My letter to the editor of The Forecaster response to Physician Assisted Suicide

My letter to the editor in the June 1, 2015 The Forecaster

Of all the varied subjects I blog on about, the only one where I have any authority and public policy experience is when writing about physician assisted sucide.

Nevertheless, physician assisted suicide is an issue where people push back, without regard to my expert advice. It's absolutely mystifiying how people are emotionally supportive of this very bad public policy. Since virtually no one who successfully accessed physician assisted suicide has returned to let us know how it worked for them, it seems stupid to me that anybody would want to immerse in this not researched practice.

I was asked to keep this letter to a 250 word minimum because, obviously, there was a lot more I could've written.  

Letter: Assisted suicide is bad public policy
Monday, June 1, 2015 at 9:11 am

Marian McCue's Capitol Notebook column about physician-assisted suicide ("Lawmakers weigh 'Death with Dignity' bill") did not provide balance to the subject. Moreover, the article was published in the same issue with a report about a parade marking the Memorial Day holiday, to tribute our veterans.

Tragically, 22 veterans a day are dying as a result of suicide. There is no death with dignity for the young veterans who are dying as a result of suicide.

In the proposed legislation, the bill would allow for the legal compounding of poisonous drugs for the purpose of ending a person's life.

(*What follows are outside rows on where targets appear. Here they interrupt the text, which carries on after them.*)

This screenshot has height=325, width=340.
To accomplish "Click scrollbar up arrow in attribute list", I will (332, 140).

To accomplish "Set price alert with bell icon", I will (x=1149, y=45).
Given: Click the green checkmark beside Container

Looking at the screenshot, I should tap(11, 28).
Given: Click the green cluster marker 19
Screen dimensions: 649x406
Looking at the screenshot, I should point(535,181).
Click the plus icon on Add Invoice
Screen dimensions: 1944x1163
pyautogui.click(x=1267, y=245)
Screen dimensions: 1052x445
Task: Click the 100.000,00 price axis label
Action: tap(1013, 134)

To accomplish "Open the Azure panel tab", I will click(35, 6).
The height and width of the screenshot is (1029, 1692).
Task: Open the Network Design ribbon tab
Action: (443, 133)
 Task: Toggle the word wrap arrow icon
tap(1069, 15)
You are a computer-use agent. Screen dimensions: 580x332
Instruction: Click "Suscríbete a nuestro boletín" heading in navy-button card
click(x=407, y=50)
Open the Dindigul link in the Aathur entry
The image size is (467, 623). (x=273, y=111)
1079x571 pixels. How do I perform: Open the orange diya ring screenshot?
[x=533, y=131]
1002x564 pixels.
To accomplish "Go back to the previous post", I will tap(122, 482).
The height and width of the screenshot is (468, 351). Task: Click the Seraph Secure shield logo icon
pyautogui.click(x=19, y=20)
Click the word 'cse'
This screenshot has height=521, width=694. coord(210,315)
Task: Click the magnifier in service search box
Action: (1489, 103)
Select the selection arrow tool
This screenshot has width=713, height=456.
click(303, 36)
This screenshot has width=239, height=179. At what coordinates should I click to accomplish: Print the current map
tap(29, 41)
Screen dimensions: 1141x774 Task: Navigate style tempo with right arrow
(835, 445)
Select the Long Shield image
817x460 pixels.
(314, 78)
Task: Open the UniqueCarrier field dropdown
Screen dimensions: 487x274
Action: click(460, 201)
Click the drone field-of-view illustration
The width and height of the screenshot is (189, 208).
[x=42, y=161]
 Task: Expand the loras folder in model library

This prescription would be legal if a medical opinion is rendered that a person is facing an end-of-life diagnosis with a short life expectancy.

McCue quotes a proponent of the law as saying, "What business is it of the state to deny my right to choose?"

Well, here’s the truth. It's not the state that will compound the poisonous chemicals. Neither will the state be asked to create a prescription for the purpose of ordering the poisonous compounds from a mail-order compounding facility. In fact, the state won't deliver the poisons, either.

Rather, hospice and palliative care are the alternatives to physician-assisted suicide. Also, policies for protecting the mentally ill and the disabled from potential coercion were not clearly explained.

We justifiably mourn the premature loss of our veterans, while, at the same time, consider legalizing the slippery slope for a dangerous public policy.